Écarté par Vivendi dans le dossier SFR, le groupe Bouygues envisagerait sa sortie du secteur de la téléphonie. Des discussions auraient lieu entre l'entreprise et Free pour céder à ce dernier la totalité des activités du premier.

Maintenant que Vivendi va céder SFR à Numericable, que va faire Bouygues Telecom ? Si l'opérateur laisse planer l'éventualité d'un recours pour contester l'acquisition devant la justice, se pose également la question du maintien des activités du groupe dans la téléphonie mobile à plus long terme. Car si Numericable récupère effectivement SFR, Bouygues Telecom peut-il survivre dans ce nouvel environnement ?

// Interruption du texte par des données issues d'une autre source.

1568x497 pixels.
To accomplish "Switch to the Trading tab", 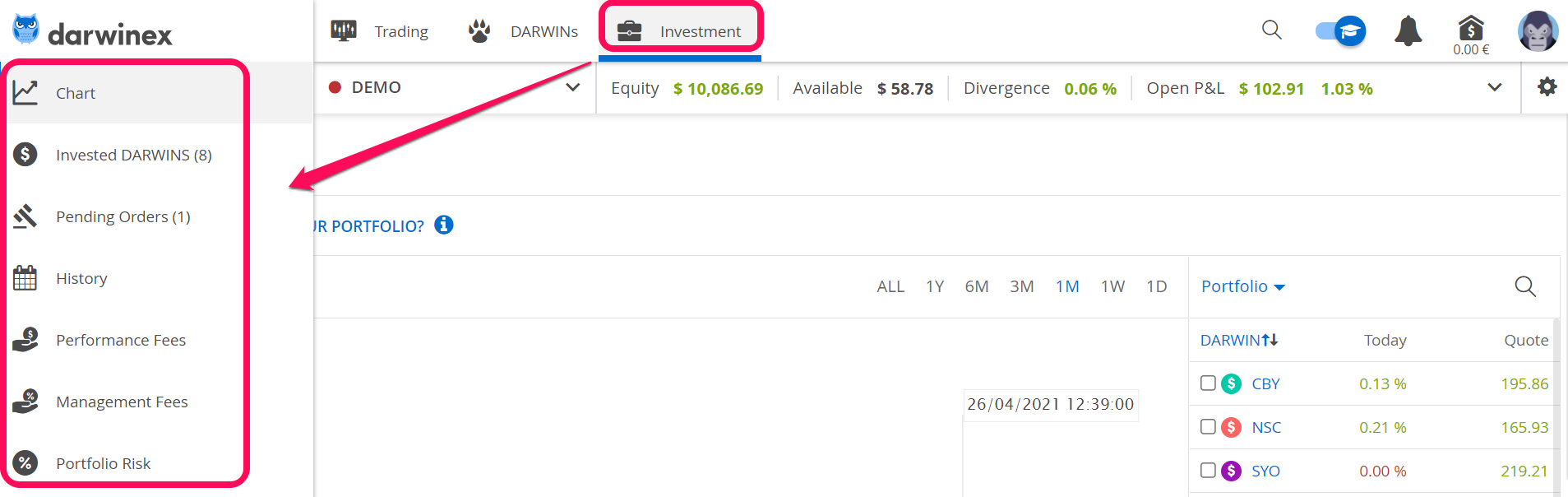I will [x=380, y=31].
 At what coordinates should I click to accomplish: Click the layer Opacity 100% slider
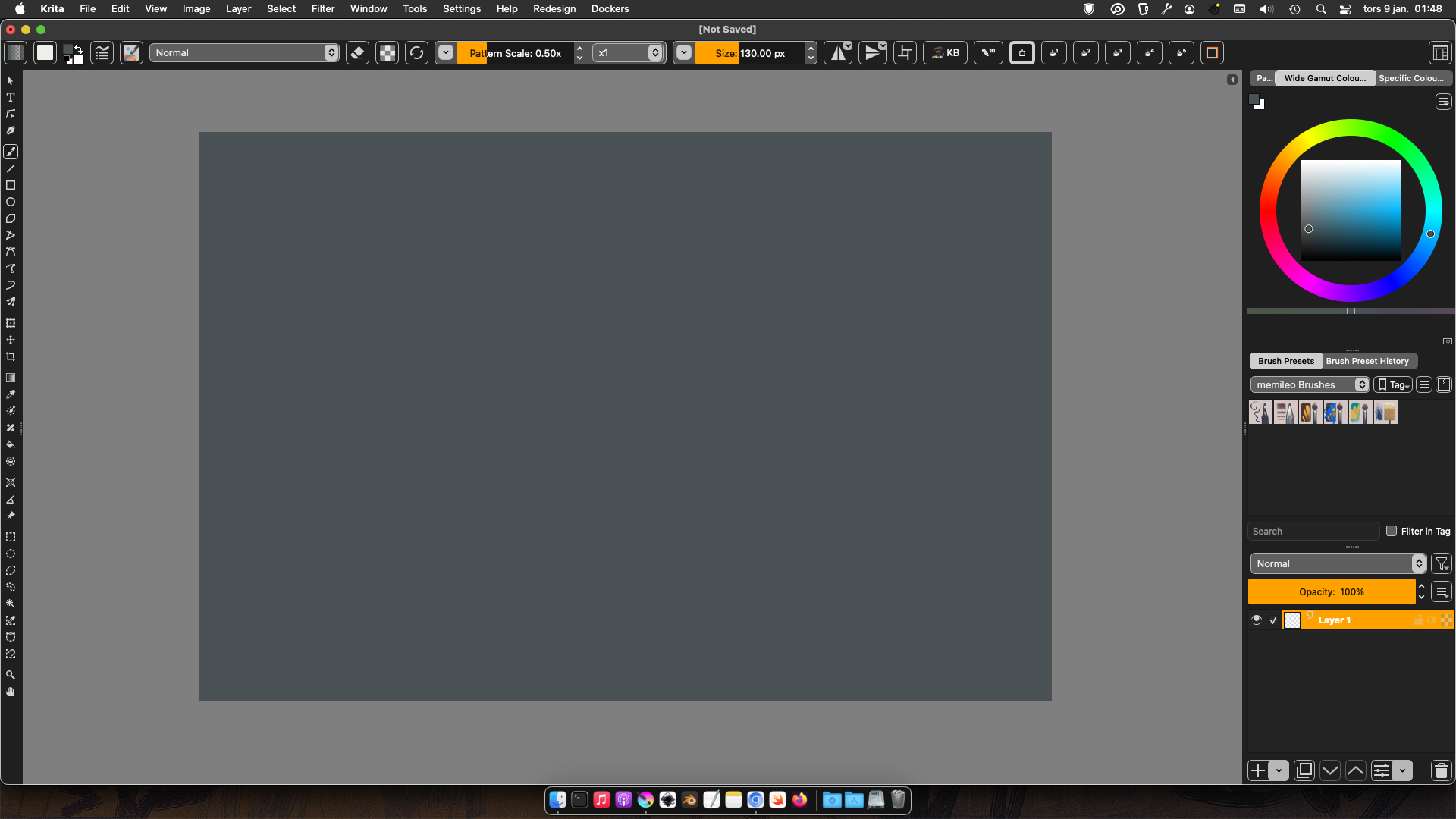pyautogui.click(x=1331, y=592)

Au vu de la tournure des évènements, l'hypothèse d'un désengagement du groupe Bouygues prend de l'épaisseur. On savait déjà que des discussions entre Free Mobile et Bouygues Telecom étaient engagées depuis la mi-mars, dont l'objet n'est autre que la vente de son réseau mobile mais à la condition que Bouygues soit effectivement choisi par Numericable dans le dossier SFR.

Puisque c'est Numericable qui a remporté la mise, cette perspective est-elle encore d'actualité ? Oui, selon Le Parisien. Il s'agirait de vendre toutes les activités télécoms de Bouygues, incluant les infrastructures techniques (réseau fixe et réseau mobile), le portefeuille des fréquences (2G, 3G et 4G) ainsi que la clientèle (1,9 million dans le fixe, 11,2 millions dans le mobile).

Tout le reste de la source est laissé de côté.